GOAL OF THE EXERCISE |
From the material below, tally every line containing "agent"; reply with the total only.

SOURCE RECORDS |
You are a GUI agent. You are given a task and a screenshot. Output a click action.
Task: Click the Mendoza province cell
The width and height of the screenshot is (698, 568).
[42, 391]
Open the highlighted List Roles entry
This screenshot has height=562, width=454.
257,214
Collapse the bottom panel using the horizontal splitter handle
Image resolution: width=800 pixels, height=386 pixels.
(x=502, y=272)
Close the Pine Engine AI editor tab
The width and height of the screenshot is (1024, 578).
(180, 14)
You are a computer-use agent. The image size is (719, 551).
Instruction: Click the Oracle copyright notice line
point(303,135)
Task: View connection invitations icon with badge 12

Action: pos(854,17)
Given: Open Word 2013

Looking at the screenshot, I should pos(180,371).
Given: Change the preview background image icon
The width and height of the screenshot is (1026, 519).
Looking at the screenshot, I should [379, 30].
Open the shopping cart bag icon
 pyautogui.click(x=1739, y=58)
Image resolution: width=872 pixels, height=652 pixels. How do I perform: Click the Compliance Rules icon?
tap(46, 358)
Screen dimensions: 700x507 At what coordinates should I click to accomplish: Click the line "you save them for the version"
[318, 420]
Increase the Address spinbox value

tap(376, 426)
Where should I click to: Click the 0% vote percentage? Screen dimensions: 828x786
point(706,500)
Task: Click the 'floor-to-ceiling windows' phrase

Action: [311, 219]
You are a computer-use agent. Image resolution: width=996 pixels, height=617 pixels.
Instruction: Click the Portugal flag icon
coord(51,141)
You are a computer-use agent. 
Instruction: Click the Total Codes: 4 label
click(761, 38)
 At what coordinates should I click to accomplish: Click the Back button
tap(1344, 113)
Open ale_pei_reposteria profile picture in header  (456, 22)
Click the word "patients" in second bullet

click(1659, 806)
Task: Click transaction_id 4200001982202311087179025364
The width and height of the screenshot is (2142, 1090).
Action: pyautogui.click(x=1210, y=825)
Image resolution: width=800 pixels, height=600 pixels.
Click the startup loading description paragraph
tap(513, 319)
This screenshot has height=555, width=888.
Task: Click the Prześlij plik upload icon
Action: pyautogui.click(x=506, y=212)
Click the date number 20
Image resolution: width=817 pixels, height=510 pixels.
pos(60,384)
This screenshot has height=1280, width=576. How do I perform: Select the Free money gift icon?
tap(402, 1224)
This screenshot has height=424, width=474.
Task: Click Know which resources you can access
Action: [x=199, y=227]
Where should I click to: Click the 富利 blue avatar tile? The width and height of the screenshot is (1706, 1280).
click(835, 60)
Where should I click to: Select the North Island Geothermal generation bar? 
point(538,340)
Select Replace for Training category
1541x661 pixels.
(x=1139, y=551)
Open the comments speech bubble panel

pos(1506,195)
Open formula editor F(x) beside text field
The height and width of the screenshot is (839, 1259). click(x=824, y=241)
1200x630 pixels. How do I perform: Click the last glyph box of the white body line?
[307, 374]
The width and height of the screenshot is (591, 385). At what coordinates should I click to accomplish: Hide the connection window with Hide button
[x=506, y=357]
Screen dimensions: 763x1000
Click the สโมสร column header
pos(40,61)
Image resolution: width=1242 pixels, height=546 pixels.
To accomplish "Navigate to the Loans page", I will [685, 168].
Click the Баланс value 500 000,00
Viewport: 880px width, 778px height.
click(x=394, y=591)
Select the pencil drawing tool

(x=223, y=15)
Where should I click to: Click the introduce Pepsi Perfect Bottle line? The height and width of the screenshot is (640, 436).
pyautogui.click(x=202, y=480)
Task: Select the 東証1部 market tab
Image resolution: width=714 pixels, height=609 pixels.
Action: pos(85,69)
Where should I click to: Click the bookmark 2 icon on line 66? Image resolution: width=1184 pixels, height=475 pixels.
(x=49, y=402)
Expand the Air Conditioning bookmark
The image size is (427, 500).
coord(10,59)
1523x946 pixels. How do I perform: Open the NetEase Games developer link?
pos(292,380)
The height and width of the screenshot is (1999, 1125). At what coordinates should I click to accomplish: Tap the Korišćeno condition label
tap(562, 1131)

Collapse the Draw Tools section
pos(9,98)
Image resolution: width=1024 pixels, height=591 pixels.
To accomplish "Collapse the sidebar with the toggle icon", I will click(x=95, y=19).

SOLVED EXERCISE |
4